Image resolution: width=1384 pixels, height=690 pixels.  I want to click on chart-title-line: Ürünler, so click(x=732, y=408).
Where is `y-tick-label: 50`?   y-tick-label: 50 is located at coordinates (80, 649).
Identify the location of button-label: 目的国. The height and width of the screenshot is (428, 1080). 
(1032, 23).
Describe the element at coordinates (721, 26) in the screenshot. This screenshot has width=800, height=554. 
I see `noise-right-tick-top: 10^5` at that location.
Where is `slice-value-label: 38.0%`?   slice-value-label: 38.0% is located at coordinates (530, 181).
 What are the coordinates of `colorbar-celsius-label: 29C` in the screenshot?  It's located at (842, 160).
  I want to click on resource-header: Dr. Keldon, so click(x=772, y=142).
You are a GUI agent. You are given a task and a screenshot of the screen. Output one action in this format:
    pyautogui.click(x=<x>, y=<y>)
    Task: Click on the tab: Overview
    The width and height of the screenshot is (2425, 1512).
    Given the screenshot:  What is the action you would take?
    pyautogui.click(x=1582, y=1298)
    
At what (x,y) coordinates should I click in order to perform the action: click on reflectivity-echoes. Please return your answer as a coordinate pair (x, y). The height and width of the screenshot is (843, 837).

» TRY IT:
Reproduce every row above verbatim, character for character.

» SOLUTION TO THE PROBLEM:
Image resolution: width=1384 pixels, height=690 pixels.  I want to click on chart-title-line: Ürünler, so click(x=732, y=408).
Where is `y-tick-label: 50`?   y-tick-label: 50 is located at coordinates (80, 649).
Identify the location of button-label: 目的国. The height and width of the screenshot is (428, 1080). 
(1032, 23).
Describe the element at coordinates (721, 26) in the screenshot. This screenshot has width=800, height=554. 
I see `noise-right-tick-top: 10^5` at that location.
Where is `slice-value-label: 38.0%`?   slice-value-label: 38.0% is located at coordinates (530, 181).
 What are the coordinates of `colorbar-celsius-label: 29C` in the screenshot?  It's located at (842, 160).
  I want to click on resource-header: Dr. Keldon, so click(x=772, y=142).
You are a GUI agent. You are given a task and a screenshot of the screen. Output one action in this format:
    pyautogui.click(x=<x>, y=<y>)
    Task: Click on the tab: Overview
    The width and height of the screenshot is (2425, 1512).
    Given the screenshot:  What is the action you would take?
    pyautogui.click(x=1582, y=1298)
    
At what (x,y) coordinates should I click in order to perform the action: click on reflectivity-echoes. Please return your answer as a coordinate pair (x, y). The height and width of the screenshot is (843, 837).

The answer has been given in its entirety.